■ Exercise ■
Write out the passage from the Indiana Jones viewing notes below, starting at "3. It seems" and ending at "Indy would know.", with no changes.

■ Supplied passage ■
[Start of section]
Watching
Indiana Jones & The Dial of Destiny currently. I have about an hour to go, and I will revise this entry as needed.
A few comments so far:
1. They did a really great job with de-aging Harrison Ford for the opening 20 minute sequence. However, they did shit with Mads Mikkelsen, it just looks like they went to town on the Blur filter so there is no detail on his cheeks in 4K. (Ford, you could still see his pores.) Just really sloppy. I wonder if they ran out of time/money, so they obviously spent their attention on Indy.
2. A friend of mine kept bitching about how horrible Phoebe Waller-Bridge was in this film. I disagree. She is fine, it's her character (rather amoral) that is disconcerting at times. But that is just one of the film's conceits. I don't particularly like her as a person, but that's just who she is.
3. It seems to be a decently crafted film with Mangold at the helm, and the 4K port is really great -- but a lot of it just feels low-stakes or like noise. Like, there's a long chase through Tangier that is just boring AF. Like, you're just watching things move. But there doesn't feel like any stakes and everyone knows how it will end. I wanted to just FF through it. It's really too bad, because Mangold CAN make decent films with compelling action sequences -- like Knight & Day or Logan. Maybe this is a screen writing issue where they just really didn't make the chase feel like it was high stakes or underlying reasons to drive tension. I'll note the underwater boat ruin scene actually felt emotionally compelling because of one reason everyone who knows Indy would know.
4. I don't think the reels on the fisher boat were large enough to spool out that much air hose. That is a LOT of tube at a 1" inch rubber hose.
5. I really don't like the tonality change with all the civilians getting killed. The first film was beloved because it felt adventurous, and I think in general the only people that died were typically Nazis or people "in the game." This film has a LOT of innocent bystanders getting brutally killed. I think this approach is a mistake.
6. The film finally gets an emotional touchpoint on the fishing boat at mid-point, when you find out what Indy would do if he could travel in time. I wish the rest of the film was so established with emotional depth. Typically in action films, you either need to go super-large (to wow people with a spectacle) or you need to zoom in on a few emotional beats on your heroes to ground the film. Dial of Destiny can't seem to make up its mind; it never really goes big enough in a way that makes your jaw drop, nor does it so far seem to really be nailing the character beats. I hope that when Karen Allen (i am guessing?) shows up, things will click further.
[End of section]
■ Data section ■
[Start of section]
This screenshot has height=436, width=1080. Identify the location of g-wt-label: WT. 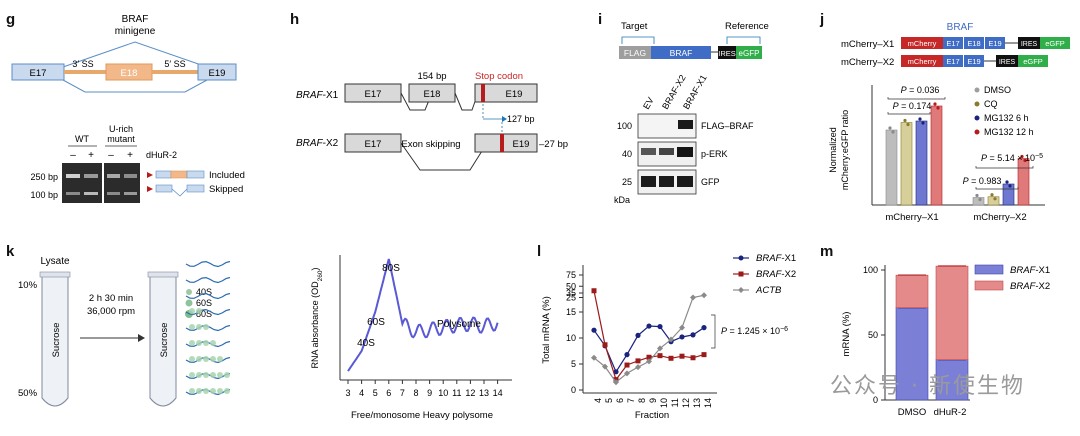
(82, 139).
[End of section]
■ Response area ■
3. It seems to be a decently crafted film with Mangold at the helm, and the 4K port is really great -- but a lot of it just feels low-stakes or like noise. Like, there's a long chase through Tangier that is just boring AF. Like, you're just watching things move. But there doesn't feel like any stakes and everyone knows how it will end. I wanted to just FF through it. It's really too bad, because Mangold CAN make decent films with compelling action sequences -- like Knight & Day or Logan. Maybe this is a screen writing issue where they just really didn't make the chase feel like it was high stakes or underlying reasons to drive tension. I'll note the underwater boat ruin scene actually felt emotionally compelling because of one reason everyone who knows Indy would know.